Die Rolle dendritischer Zellen bei der atopischen Dermatitis

Abstract

Atopic dermatitis (AD) presents as a chronic relapsing skin disease with a characteristic phenotype and typically distributed skin lesions, which make the diagnosis of AD very simple and clear-cut. In contrast, the underlying pathophysiological and genetic mechanisms leading to the manifestation of AD are not obvious. Challenged by this puzzle, scientific approaches of the last years have made considerable progress in gaining insights into the complexity of the mechanisms which cause AD. AD is a biphasic inflammatory skin disease characterized by an initial phase predominated by Th2 cytokines which switches into a second and more chronic Thl-dominated eczematous phase.

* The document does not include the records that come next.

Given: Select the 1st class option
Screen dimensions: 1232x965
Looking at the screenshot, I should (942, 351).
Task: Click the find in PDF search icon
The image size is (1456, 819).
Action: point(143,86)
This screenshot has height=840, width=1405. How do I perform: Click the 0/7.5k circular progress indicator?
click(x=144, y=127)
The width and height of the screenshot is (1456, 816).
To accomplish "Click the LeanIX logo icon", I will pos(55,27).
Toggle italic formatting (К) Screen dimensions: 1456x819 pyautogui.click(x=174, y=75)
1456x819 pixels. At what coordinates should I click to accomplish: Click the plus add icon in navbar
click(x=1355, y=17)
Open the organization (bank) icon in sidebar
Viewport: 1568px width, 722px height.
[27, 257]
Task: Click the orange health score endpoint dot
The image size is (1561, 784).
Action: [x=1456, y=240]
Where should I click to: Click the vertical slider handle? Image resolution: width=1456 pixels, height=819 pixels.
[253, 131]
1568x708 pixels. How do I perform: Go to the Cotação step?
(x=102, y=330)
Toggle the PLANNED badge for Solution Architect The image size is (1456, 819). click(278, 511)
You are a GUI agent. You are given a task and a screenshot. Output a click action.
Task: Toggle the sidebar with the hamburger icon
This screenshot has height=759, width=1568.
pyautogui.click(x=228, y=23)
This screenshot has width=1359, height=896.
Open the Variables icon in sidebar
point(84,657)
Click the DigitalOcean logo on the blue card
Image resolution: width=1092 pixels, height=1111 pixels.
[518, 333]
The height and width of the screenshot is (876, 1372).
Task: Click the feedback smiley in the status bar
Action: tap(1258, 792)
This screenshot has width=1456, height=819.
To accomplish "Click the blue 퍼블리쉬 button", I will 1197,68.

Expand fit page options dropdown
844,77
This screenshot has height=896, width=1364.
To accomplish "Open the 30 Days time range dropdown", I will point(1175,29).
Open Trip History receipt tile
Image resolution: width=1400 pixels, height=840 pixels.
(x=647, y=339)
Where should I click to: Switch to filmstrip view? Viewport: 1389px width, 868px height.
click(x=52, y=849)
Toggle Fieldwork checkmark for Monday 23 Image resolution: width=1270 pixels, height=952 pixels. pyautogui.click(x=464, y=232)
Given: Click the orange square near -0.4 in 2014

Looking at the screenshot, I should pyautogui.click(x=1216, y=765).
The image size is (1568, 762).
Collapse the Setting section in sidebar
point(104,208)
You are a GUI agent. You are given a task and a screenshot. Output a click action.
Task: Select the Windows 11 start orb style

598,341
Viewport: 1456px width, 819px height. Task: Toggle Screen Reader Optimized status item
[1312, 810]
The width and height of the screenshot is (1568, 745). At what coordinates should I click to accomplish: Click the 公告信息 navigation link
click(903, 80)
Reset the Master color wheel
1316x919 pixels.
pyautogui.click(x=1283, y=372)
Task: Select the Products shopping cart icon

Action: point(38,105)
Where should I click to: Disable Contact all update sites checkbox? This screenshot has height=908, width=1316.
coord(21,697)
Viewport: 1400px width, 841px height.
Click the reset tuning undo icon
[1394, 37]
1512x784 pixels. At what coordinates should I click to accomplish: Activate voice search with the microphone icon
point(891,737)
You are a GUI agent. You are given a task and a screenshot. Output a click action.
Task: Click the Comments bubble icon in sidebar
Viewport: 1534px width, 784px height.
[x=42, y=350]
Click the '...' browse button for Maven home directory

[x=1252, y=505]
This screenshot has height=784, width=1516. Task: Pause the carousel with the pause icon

Two different, the high affinity receptor for IgE(FceRI)-bearing dendritic cell subtypes have been identified in the skin of AD patients: FceRI + Langerhans cells (LC) and FceRI + inflammatory dendritic epidermal cells (IDEC). These dendritic cell subtypes are supposed to contribute distinctly to the biphasic nature and the outcome of T cell responses in AD. In contrast, plasmacytoid dendritic cells which have been shown to bear the high affinity receptor for IgE very recently and which play an important role in the defense against viral infections, are nearly absent from the skin lesions of AD patients. In the light of recent developments, a picture emerges that different IgE receptor-bearing DC subtypes in the blood and the skin of AD patients play a pivotal role in the complex pathophysiological network of AD.